Once you find the line with "Tap the table" in the entries below, print it and each line after it up to and including the line with "You are a computer-use agent. Image", exactly, without pictures.

___ INFORMATION GIVEN ___

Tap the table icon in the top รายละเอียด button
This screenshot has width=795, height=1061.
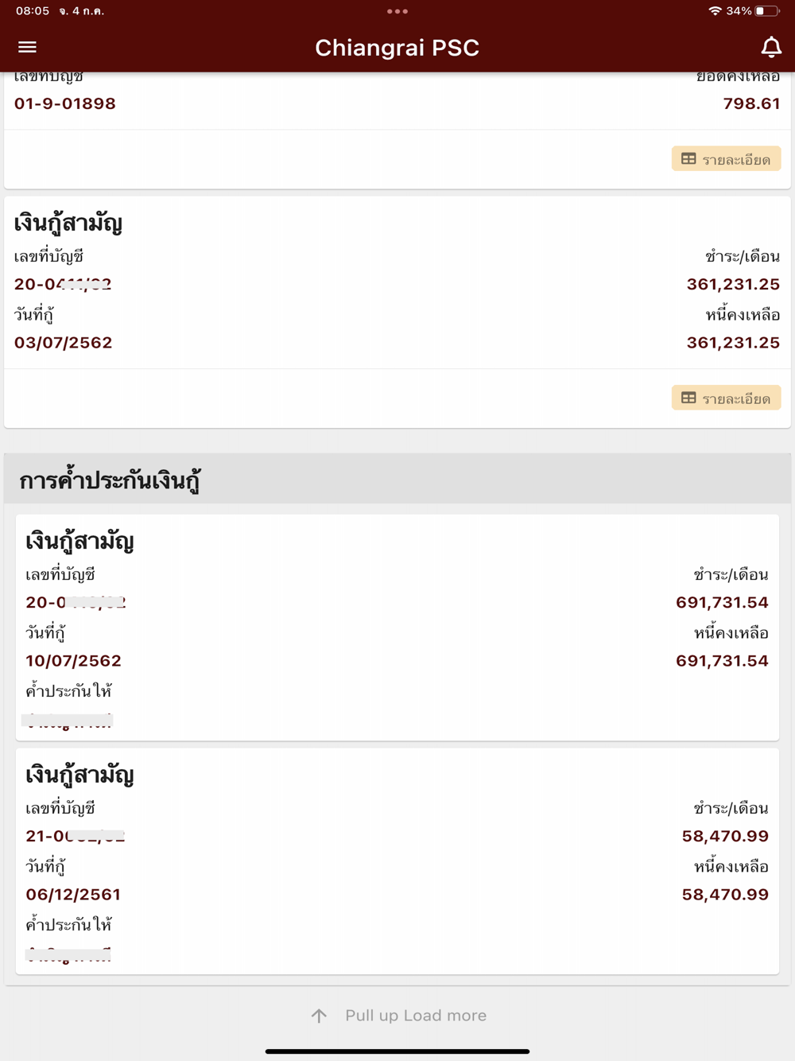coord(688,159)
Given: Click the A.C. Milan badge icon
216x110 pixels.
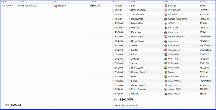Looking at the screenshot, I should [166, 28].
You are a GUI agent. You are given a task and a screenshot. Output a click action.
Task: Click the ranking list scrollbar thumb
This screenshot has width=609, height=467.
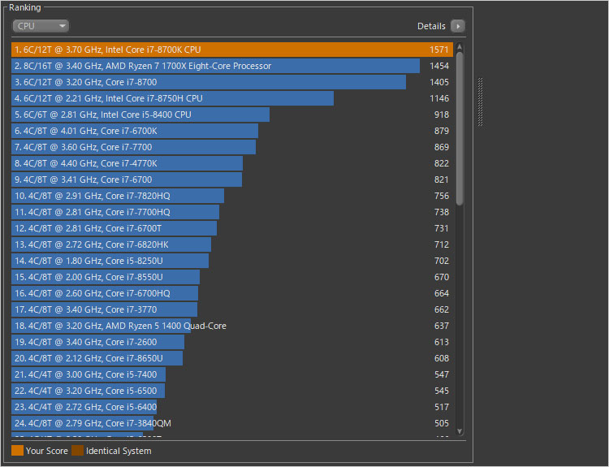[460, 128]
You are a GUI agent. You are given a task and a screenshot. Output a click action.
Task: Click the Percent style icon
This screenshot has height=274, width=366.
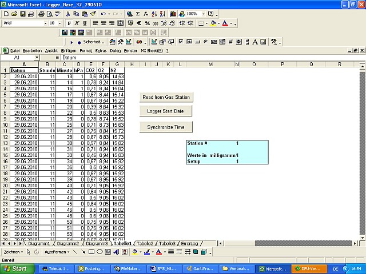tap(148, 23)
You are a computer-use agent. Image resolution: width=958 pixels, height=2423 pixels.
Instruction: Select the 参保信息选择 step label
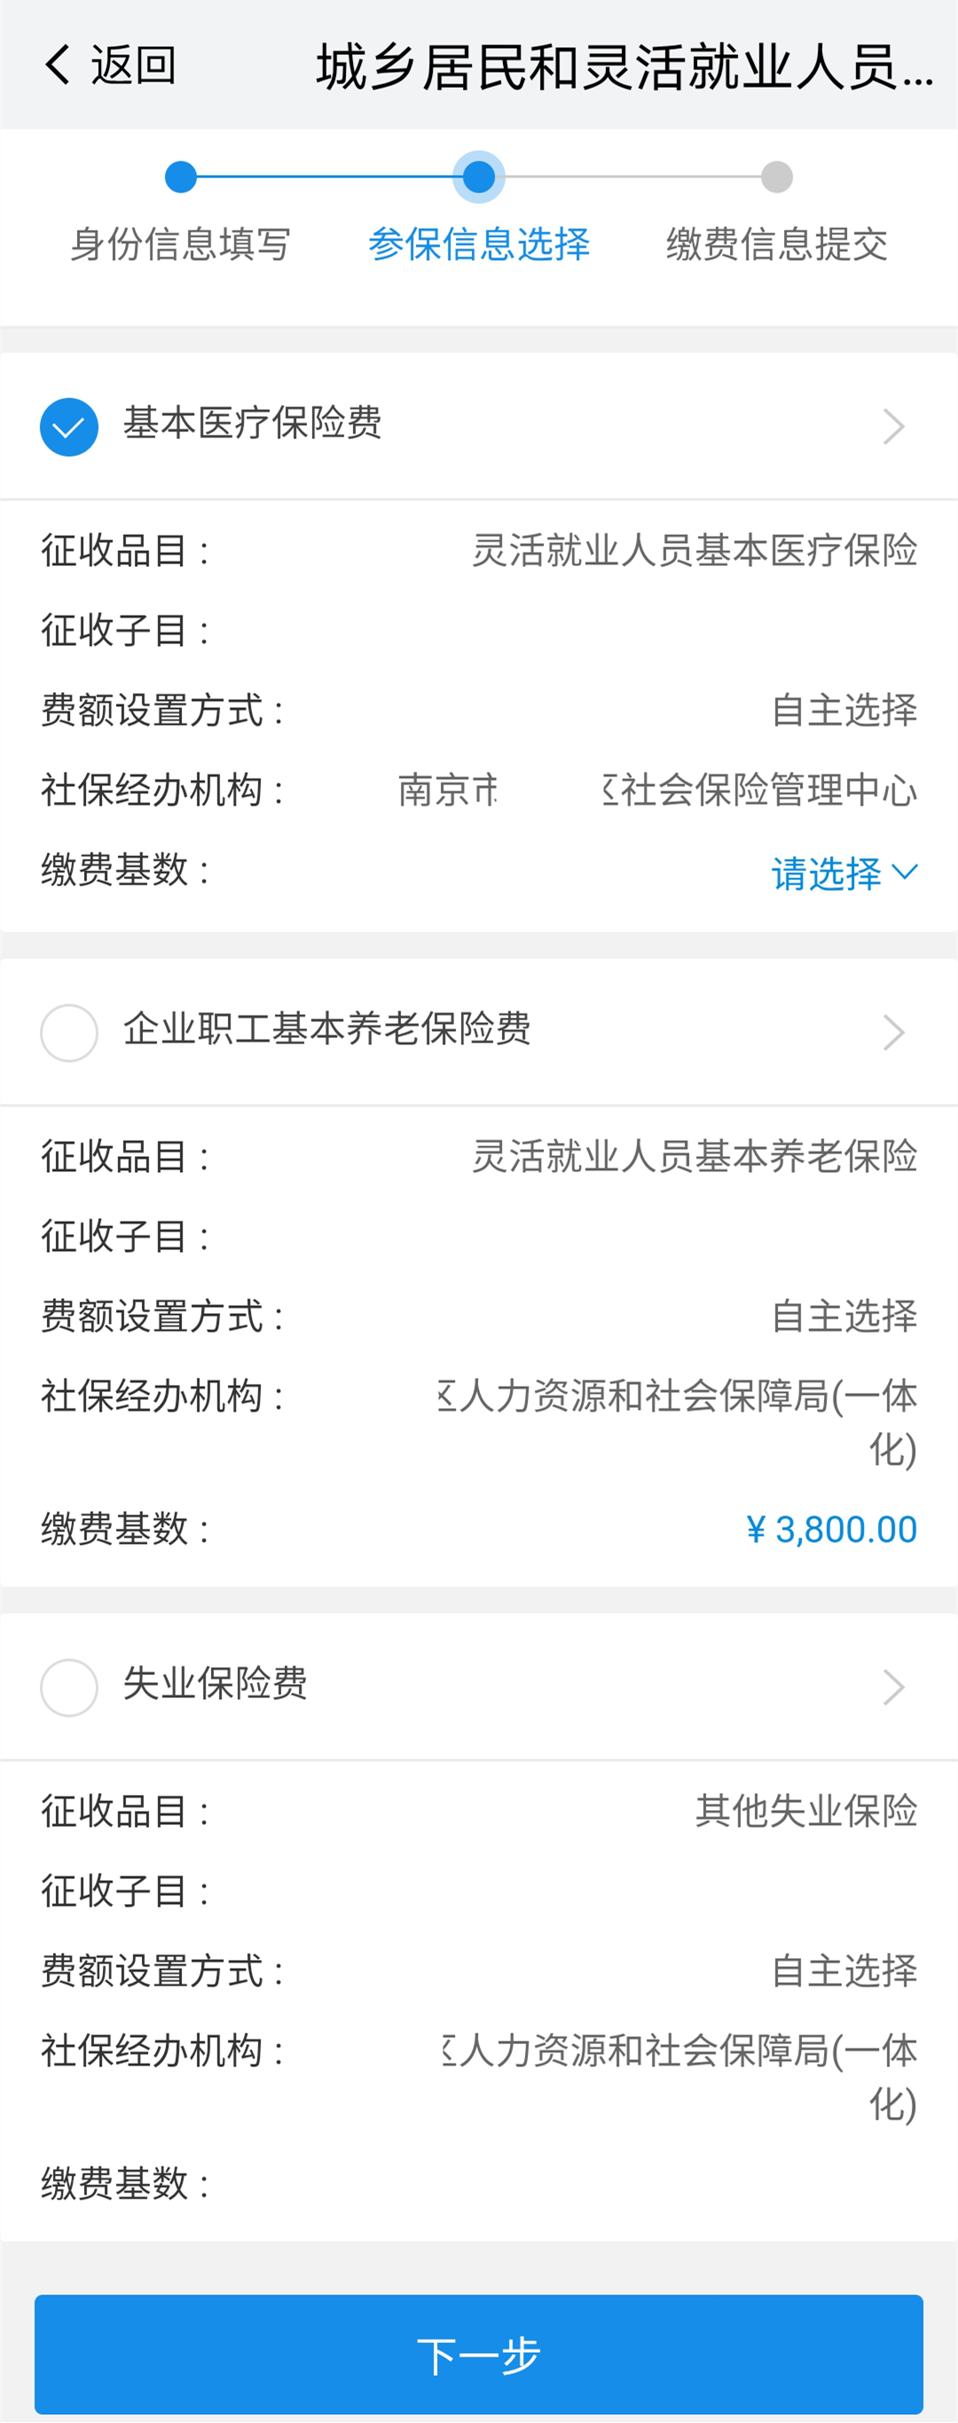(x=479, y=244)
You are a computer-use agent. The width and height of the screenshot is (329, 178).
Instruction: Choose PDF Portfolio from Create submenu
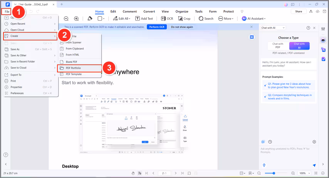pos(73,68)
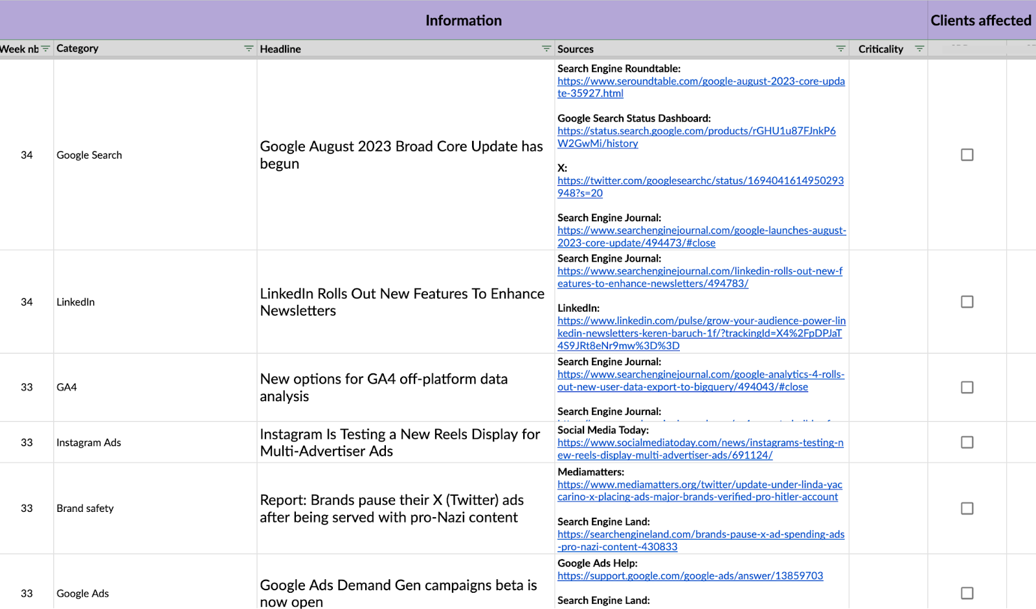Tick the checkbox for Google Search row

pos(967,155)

___
___ INFORMATION GIVEN ___

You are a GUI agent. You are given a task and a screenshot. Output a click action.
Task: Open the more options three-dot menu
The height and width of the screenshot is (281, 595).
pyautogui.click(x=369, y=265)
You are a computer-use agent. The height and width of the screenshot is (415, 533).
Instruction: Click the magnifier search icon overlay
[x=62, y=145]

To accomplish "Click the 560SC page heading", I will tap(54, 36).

___

▶ [RESPONSE FOR THIS EXERCISE]:
Tap the table icon in the top รายละเอียด button
This screenshot has width=795, height=1061.
coord(688,159)
Given: Click the A.C. Milan badge icon
216x110 pixels.
Looking at the screenshot, I should [166, 28].
You are a GUI agent. You are given a task and a screenshot. Output a click action.
Task: Click the ranking list scrollbar thumb
This screenshot has width=609, height=467.
[460, 128]
You are a GUI agent. You are given a task and a screenshot. Output a click action.
Task: Click the Percent style icon
This screenshot has height=274, width=366.
tap(148, 23)
You are a computer-use agent. Image resolution: width=958 pixels, height=2423 pixels.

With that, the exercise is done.